#### [Page]
'''
Usefulness – Will it provide useful information for project managers?
Comparability – Can we compare the results across population groups or approaches?

Think back to the splash and ripple metaphor (PLAN:NET Ltd., 2003) we used in Module 2. If we wanted to measure what impact that drop in the pond had, what would be a good indicator? (Hint: the ripples are the outcomes).

Let's say we decided an indicator of the drop's impact would be the circumference of the outer ripple:

Validity – Does measuring the circumference of the outer ripple tell us how big the final outcome was?
Reliability – Would measuring the circumference of the outer ripples for 20 different drops give us an accurate assessment of the final outcome? Or could it change from one measurement to another?
- Note that if it is windy, the ripples might be hard to assess. As we said when we used this metaphor in the previous module, we have less control as the ripples spread, just as projects have less control over longer-term outcomes.
Timeliness – How might the time when the indicator was measured affect the result?
- Note that if we measure the outer ripple too soon, we might be looking at an inner ripple – a short-term or intermediate outcome – rather than the outer ripple. If we measure too late, the ripple may have faded away. While we generally hope that project outcomes will last and not fade, we don't often know this for sure. Sometimes evaluations include a measurement approximately one year after a program or activity to see if changes found immediately afterward continued to last.
Ethics – This is not likely an issue with the drop, unless it's in someone's bathtub! But if we're dealing with human beings, we want to respect their privacy and ethical standards.
Usefulness – What will measuring the circumference of the outer ripple tell us? Will it tell us how big the drop was or how high the palm tree from which it dropped was?
- If we don't know the height of the tree (i.e., a bit about the process of the "intervention"), the information about the size of the outer ripple (or outcome) won't be very useful.
Comparability – Will the circumference of ripples be comparable across smaller vs. larger ponds? Will it be comparable if the drop falls from a tap rather than a tree?
- These questions have parallels in the real world of project evaluation. The difference between small and large ponds, for example, might be a bit like the difference between projects in urban and rural communities. The difference between a drop falling from a tap and that falling from a tree can be likened to the difference between a project delivered by trained staff versus one delivered by untrained staff.

Some additional considerations when choosing indicators

Availability – Sometimes the information that would be the best indicator of change is not available. For example, a project aimed at preventing abusive relationships among high school students might wish to obtain information about police reports related to date rape or relationship violence among students in the high schools involved in the project. However, police report information may not be broken down by school district.
Resources – It would be ideal to do a long-term follow-up of participants in the project described in the example above to determine their involvement in abusive relationships over time. But this may not be feasible due to the large cost involved in such a survey. Resources are a key concern for projects with limited budgets.
Program needs – Some information may not be available at the time it is required for an evaluation. For example, information about financial inputs may only be available for the project's fiscal year rather than for the time period needed for the evaluation.
Funder requirements – Some funding bodies require information to be collected in a certain way. If the same information is required for the evaluation, the evaluation plan may need to be adapted to accommodate the project's other reporting requirements.

A good reference tool to help you select indicators can be found in Splash and Ripple: Planning and Managing for Results (PLAN:NET Ltd., 2003).

Identifying information sources

Once you have identified your indicators, you will need to think about who will provide the information you need. It's best to use a number of sources of information.

Researchers often talk about the importance of triangulation. This refers to bringing together information from more than one source. For example, you might analyze results from a pre-post survey, a focus group, and a review of project files. You can then compare the results of each of these separate information sources to confirm whether they are saying similar things. If more than one source reports similar information, you can feel more confident in the validity of the results you report.
'''
(Records locating elements on screens)
'''
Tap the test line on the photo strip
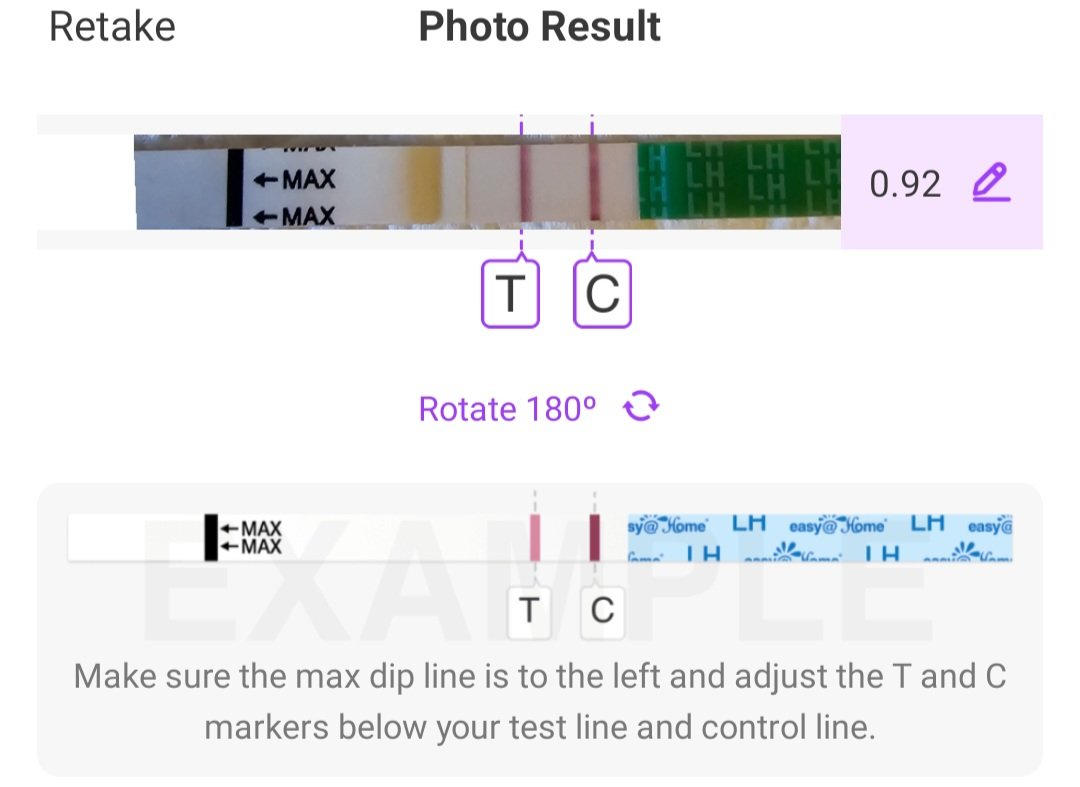 tap(522, 185)
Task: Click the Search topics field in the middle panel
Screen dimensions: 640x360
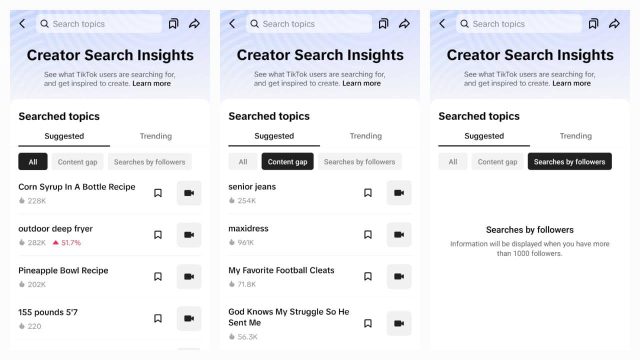Action: 309,24
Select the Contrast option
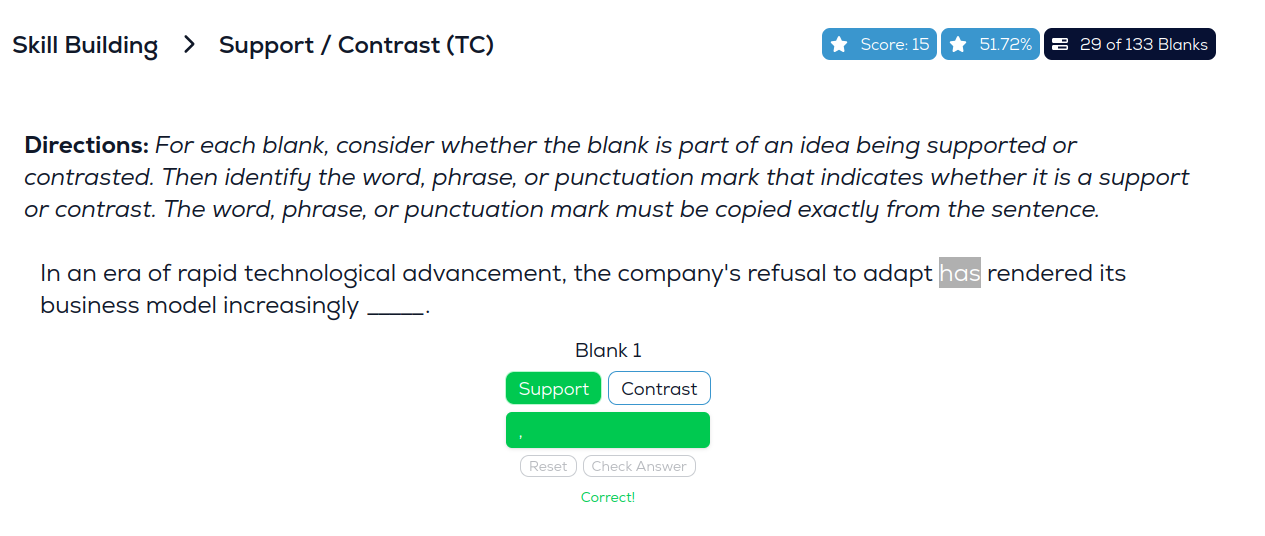This screenshot has width=1265, height=536. 659,389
'''
#### [Task list]
1. In the text on choosing evaluation indicators, what does triangulation refer to?
2. Write a continuation of the text on choosing evaluation indicators, picking up after its final sentence.
These entries come from a separate source and have no connection to the text on choosing evaluation indicators.

#### [Task responses]
1. Triangulation refers to bringing together information from more than one source.

2.
The following page provides a list of some typical sources of information and suggested ways to gather information from them:

Participants – intake form, interviews, focus groups, observation
Public – surveys, questionnaires, community-level statistics
Other agencies – focus groups, key informant interviews, surveys
Project staff – focus groups, key informant interviews, project records/notes
Media – review of media reports

Choosing data collection methods

How can you get the information?

Project records/document review
Interviews/focus groups
Surveys/questionnaires
Participant observation
Population level data/statistics

When deciding what data to collect, how much to collect, and from where, avoid stretching your capacity to collect information. Develop priorities and start with information you can obtain within your organization, such as information on your project's activities and procedures. You can always amend your evaluation plan if you find something surprising that warrants further research.

Although their resources are limited, even projects funded under the Crime Prevention Action Fund should try to find some ways to measure the impact of their projects – how did it make a difference? – and not just the process. At the proposal development stage, groups applying for CPAF funding should think about ways to wrap the evaluation component into their project activities. Focus groups, for example, can sometimes serve two purposes: helping to further community development while at the same time, gaining perspectives on what has worked or what has not worked to date.

In all cases, it's important to ensure informed consent is provided for any information collected. If information collection will include photographs or videos of participants, always obtain participants' permission to use the photos/videos in whatever way is anticipated. When collecting information from or taking pictures of children and youth, first obtain permission from their parents.

Who should get the information?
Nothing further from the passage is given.